EXERCISE AIM –
Reproduce the full set of records verbatim.
___ RECORDS FOR THIS TASK
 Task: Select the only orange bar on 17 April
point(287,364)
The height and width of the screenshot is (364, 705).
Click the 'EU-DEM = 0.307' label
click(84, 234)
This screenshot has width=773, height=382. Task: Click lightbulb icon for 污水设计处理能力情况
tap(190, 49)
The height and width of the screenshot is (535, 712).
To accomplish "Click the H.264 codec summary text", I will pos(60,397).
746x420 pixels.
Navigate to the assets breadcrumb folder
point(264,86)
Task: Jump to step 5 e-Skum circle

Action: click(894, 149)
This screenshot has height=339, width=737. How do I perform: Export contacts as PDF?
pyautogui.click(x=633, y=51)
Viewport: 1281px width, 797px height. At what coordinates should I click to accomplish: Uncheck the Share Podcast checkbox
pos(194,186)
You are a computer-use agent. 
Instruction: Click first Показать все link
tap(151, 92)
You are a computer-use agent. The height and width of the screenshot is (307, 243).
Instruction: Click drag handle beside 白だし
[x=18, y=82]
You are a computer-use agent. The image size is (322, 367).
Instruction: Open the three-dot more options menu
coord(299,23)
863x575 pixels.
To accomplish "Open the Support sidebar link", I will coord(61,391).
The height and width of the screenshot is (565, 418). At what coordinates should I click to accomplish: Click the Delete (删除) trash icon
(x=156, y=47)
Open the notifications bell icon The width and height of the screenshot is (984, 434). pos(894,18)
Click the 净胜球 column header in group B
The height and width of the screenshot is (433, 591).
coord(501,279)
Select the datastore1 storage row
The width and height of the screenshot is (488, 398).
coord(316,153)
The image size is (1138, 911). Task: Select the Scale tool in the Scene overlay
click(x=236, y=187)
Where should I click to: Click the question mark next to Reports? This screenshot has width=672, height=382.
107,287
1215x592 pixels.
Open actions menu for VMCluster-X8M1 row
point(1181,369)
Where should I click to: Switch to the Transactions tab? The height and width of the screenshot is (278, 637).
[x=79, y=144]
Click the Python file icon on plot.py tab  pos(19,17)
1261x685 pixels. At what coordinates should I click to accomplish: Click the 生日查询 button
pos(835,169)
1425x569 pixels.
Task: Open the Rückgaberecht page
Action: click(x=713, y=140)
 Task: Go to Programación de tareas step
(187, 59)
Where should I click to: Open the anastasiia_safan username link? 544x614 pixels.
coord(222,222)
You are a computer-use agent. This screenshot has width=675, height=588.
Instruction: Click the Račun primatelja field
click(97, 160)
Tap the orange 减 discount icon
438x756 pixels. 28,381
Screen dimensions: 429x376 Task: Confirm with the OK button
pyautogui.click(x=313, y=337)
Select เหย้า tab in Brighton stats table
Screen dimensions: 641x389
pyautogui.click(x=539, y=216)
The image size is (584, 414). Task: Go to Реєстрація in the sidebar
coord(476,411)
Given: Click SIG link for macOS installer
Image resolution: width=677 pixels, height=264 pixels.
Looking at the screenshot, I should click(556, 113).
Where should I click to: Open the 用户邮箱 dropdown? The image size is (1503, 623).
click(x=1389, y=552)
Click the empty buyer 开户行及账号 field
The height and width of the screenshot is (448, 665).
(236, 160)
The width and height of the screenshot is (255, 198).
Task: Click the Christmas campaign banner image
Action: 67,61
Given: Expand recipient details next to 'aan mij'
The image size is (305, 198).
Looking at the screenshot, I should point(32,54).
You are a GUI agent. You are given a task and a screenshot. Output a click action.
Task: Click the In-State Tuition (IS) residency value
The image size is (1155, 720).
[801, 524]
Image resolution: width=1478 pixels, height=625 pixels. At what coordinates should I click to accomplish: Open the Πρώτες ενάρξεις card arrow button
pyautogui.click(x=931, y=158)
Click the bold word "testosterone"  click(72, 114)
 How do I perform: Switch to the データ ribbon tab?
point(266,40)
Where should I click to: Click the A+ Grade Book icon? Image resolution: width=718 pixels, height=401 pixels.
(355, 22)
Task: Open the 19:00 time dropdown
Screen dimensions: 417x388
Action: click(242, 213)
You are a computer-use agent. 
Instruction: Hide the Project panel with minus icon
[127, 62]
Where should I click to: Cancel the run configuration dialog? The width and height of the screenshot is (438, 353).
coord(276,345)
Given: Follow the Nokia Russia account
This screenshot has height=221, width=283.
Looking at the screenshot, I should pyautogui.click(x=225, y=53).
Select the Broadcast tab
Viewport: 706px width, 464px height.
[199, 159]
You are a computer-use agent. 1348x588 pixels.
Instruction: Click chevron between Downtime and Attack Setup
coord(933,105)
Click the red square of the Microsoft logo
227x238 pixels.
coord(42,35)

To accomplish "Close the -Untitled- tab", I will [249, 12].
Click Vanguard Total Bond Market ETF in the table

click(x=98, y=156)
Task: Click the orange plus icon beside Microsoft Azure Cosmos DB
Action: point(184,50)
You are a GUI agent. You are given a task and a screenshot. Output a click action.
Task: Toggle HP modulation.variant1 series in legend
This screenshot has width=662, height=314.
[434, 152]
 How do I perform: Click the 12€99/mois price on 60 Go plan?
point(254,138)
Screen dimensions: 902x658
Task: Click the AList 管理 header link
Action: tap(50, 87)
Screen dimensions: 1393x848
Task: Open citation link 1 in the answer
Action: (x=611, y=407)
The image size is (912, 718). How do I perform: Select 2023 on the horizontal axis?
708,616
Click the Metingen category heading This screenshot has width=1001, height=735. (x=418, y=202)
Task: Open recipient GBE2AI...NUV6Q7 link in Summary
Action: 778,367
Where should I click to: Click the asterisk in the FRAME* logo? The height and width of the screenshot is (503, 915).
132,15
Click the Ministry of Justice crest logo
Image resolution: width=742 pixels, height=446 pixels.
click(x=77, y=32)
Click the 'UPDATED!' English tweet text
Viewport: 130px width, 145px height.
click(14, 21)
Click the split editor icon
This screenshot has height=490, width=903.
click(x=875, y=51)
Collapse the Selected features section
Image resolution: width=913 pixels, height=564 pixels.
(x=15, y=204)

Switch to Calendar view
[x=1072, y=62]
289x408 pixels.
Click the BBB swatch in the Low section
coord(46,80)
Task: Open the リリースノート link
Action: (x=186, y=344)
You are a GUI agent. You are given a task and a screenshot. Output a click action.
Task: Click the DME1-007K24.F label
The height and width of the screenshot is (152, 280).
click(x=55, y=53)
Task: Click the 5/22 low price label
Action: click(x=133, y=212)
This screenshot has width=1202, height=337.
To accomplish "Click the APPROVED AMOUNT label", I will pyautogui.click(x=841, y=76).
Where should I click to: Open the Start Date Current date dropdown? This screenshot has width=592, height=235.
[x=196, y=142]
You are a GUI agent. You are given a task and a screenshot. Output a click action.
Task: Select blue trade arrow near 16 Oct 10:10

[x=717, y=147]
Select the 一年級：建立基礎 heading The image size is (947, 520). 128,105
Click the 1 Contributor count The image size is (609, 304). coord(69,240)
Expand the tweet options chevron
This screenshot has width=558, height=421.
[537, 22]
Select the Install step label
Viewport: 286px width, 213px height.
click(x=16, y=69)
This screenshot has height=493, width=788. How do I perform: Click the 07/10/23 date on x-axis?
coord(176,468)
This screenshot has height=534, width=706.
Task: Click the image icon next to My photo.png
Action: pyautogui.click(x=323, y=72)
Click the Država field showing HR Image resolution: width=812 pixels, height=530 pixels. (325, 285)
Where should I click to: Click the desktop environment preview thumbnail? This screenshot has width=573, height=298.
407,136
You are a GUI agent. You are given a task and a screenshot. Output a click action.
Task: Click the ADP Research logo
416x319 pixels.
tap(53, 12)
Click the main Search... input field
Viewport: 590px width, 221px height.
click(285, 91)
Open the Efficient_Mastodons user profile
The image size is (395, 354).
______
ANSWER TO THE EXERCISE –
 Task: Select the only orange bar on 17 April
point(287,364)
The height and width of the screenshot is (364, 705).
Click the 'EU-DEM = 0.307' label
click(84, 234)
This screenshot has width=773, height=382. Task: Click lightbulb icon for 污水设计处理能力情况
tap(190, 49)
The height and width of the screenshot is (535, 712).
To accomplish "Click the H.264 codec summary text", I will pos(60,397).
746x420 pixels.
Navigate to the assets breadcrumb folder
point(264,86)
Task: Jump to step 5 e-Skum circle

Action: click(894, 149)
This screenshot has height=339, width=737. How do I perform: Export contacts as PDF?
pyautogui.click(x=633, y=51)
Viewport: 1281px width, 797px height. At what coordinates should I click to accomplish: Uncheck the Share Podcast checkbox
pos(194,186)
You are a computer-use agent. 
Instruction: Click first Показать все link
tap(151, 92)
You are a computer-use agent. The height and width of the screenshot is (307, 243).
Instruction: Click drag handle beside 白だし
[x=18, y=82]
You are a computer-use agent. The image size is (322, 367).
Instruction: Open the three-dot more options menu
coord(299,23)
863x575 pixels.
To accomplish "Open the Support sidebar link", I will coord(61,391).
The height and width of the screenshot is (565, 418). At what coordinates should I click to accomplish: Click the Delete (删除) trash icon
(x=156, y=47)
Open the notifications bell icon The width and height of the screenshot is (984, 434). pos(894,18)
Click the 净胜球 column header in group B
The height and width of the screenshot is (433, 591).
coord(501,279)
Select the datastore1 storage row
The width and height of the screenshot is (488, 398).
coord(316,153)
The image size is (1138, 911). Task: Select the Scale tool in the Scene overlay
click(x=236, y=187)
Where should I click to: Click the question mark next to Reports? This screenshot has width=672, height=382.
107,287
1215x592 pixels.
Open actions menu for VMCluster-X8M1 row
point(1181,369)
Where should I click to: Switch to the Transactions tab? The height and width of the screenshot is (278, 637).
[x=79, y=144]
Click the Python file icon on plot.py tab  pos(19,17)
1261x685 pixels. At what coordinates should I click to accomplish: Click the 生日查询 button
pos(835,169)
1425x569 pixels.
Task: Open the Rückgaberecht page
Action: click(x=713, y=140)
 Task: Go to Programación de tareas step
(187, 59)
Where should I click to: Open the anastasiia_safan username link? 544x614 pixels.
coord(222,222)
You are a computer-use agent. This screenshot has width=675, height=588.
Instruction: Click the Račun primatelja field
click(97, 160)
Tap the orange 减 discount icon
438x756 pixels. 28,381
Screen dimensions: 429x376 Task: Confirm with the OK button
pyautogui.click(x=313, y=337)
Select เหย้า tab in Brighton stats table
Screen dimensions: 641x389
pyautogui.click(x=539, y=216)
The image size is (584, 414). Task: Go to Реєстрація in the sidebar
coord(476,411)
Given: Click SIG link for macOS installer
Image resolution: width=677 pixels, height=264 pixels.
Looking at the screenshot, I should click(556, 113).
Where should I click to: Open the 用户邮箱 dropdown? The image size is (1503, 623).
click(x=1389, y=552)
Click the empty buyer 开户行及账号 field
The height and width of the screenshot is (448, 665).
(236, 160)
The width and height of the screenshot is (255, 198).
Task: Click the Christmas campaign banner image
Action: 67,61
Given: Expand recipient details next to 'aan mij'
The image size is (305, 198).
Looking at the screenshot, I should point(32,54).
You are a GUI agent. You are given a task and a screenshot. Output a click action.
Task: Click the In-State Tuition (IS) residency value
The image size is (1155, 720).
[801, 524]
Image resolution: width=1478 pixels, height=625 pixels. At what coordinates should I click to accomplish: Open the Πρώτες ενάρξεις card arrow button
pyautogui.click(x=931, y=158)
Click the bold word "testosterone"  click(72, 114)
 How do I perform: Switch to the データ ribbon tab?
point(266,40)
Where should I click to: Click the A+ Grade Book icon? Image resolution: width=718 pixels, height=401 pixels.
(355, 22)
Task: Open the 19:00 time dropdown
Screen dimensions: 417x388
Action: click(242, 213)
You are a computer-use agent. 
Instruction: Hide the Project panel with minus icon
[127, 62]
Where should I click to: Cancel the run configuration dialog? The width and height of the screenshot is (438, 353).
coord(276,345)
Given: Follow the Nokia Russia account
This screenshot has height=221, width=283.
Looking at the screenshot, I should pyautogui.click(x=225, y=53).
Select the Broadcast tab
Viewport: 706px width, 464px height.
[199, 159]
You are a computer-use agent. 1348x588 pixels.
Instruction: Click chevron between Downtime and Attack Setup
coord(933,105)
Click the red square of the Microsoft logo
227x238 pixels.
coord(42,35)

To accomplish "Close the -Untitled- tab", I will [249, 12].
Click Vanguard Total Bond Market ETF in the table

click(x=98, y=156)
Task: Click the orange plus icon beside Microsoft Azure Cosmos DB
Action: point(184,50)
You are a GUI agent. You are given a task and a screenshot. Output a click action.
Task: Toggle HP modulation.variant1 series in legend
This screenshot has width=662, height=314.
[434, 152]
 How do I perform: Click the 12€99/mois price on 60 Go plan?
point(254,138)
Screen dimensions: 902x658
Task: Click the AList 管理 header link
Action: tap(50, 87)
Screen dimensions: 1393x848
Task: Open citation link 1 in the answer
Action: (x=611, y=407)
The image size is (912, 718). How do I perform: Select 2023 on the horizontal axis?
708,616
Click the Metingen category heading This screenshot has width=1001, height=735. (x=418, y=202)
Task: Open recipient GBE2AI...NUV6Q7 link in Summary
Action: 778,367
Where should I click to: Click the asterisk in the FRAME* logo? The height and width of the screenshot is (503, 915).
132,15
Click the Ministry of Justice crest logo
Image resolution: width=742 pixels, height=446 pixels.
click(x=77, y=32)
Click the 'UPDATED!' English tweet text
Viewport: 130px width, 145px height.
click(14, 21)
Click the split editor icon
This screenshot has height=490, width=903.
click(x=875, y=51)
Collapse the Selected features section
Image resolution: width=913 pixels, height=564 pixels.
(x=15, y=204)

Switch to Calendar view
[x=1072, y=62]
289x408 pixels.
Click the BBB swatch in the Low section
coord(46,80)
Task: Open the リリースノート link
Action: (x=186, y=344)
You are a GUI agent. You are given a task and a screenshot. Output a click action.
Task: Click the DME1-007K24.F label
The height and width of the screenshot is (152, 280).
click(x=55, y=53)
Task: Click the 5/22 low price label
Action: click(x=133, y=212)
This screenshot has width=1202, height=337.
To accomplish "Click the APPROVED AMOUNT label", I will pyautogui.click(x=841, y=76).
Where should I click to: Open the Start Date Current date dropdown? This screenshot has width=592, height=235.
[x=196, y=142]
You are a GUI agent. You are given a task and a screenshot. Output a click action.
Task: Select blue trade arrow near 16 Oct 10:10

[x=717, y=147]
Select the 一年級：建立基礎 heading The image size is (947, 520). 128,105
Click the 1 Contributor count The image size is (609, 304). coord(69,240)
Expand the tweet options chevron
This screenshot has width=558, height=421.
[537, 22]
Select the Install step label
Viewport: 286px width, 213px height.
click(x=16, y=69)
This screenshot has height=493, width=788. How do I perform: Click the 07/10/23 date on x-axis?
coord(176,468)
This screenshot has height=534, width=706.
Task: Click the image icon next to My photo.png
Action: pyautogui.click(x=323, y=72)
Click the Država field showing HR Image resolution: width=812 pixels, height=530 pixels. (325, 285)
Where should I click to: Click the desktop environment preview thumbnail? This screenshot has width=573, height=298.
407,136
You are a GUI agent. You are given a task and a screenshot. Output a click action.
Task: Click the ADP Research logo
416x319 pixels.
tap(53, 12)
Click the main Search... input field
Viewport: 590px width, 221px height.
click(285, 91)
Open the Efficient_Mastodons user profile
The image size is (395, 354).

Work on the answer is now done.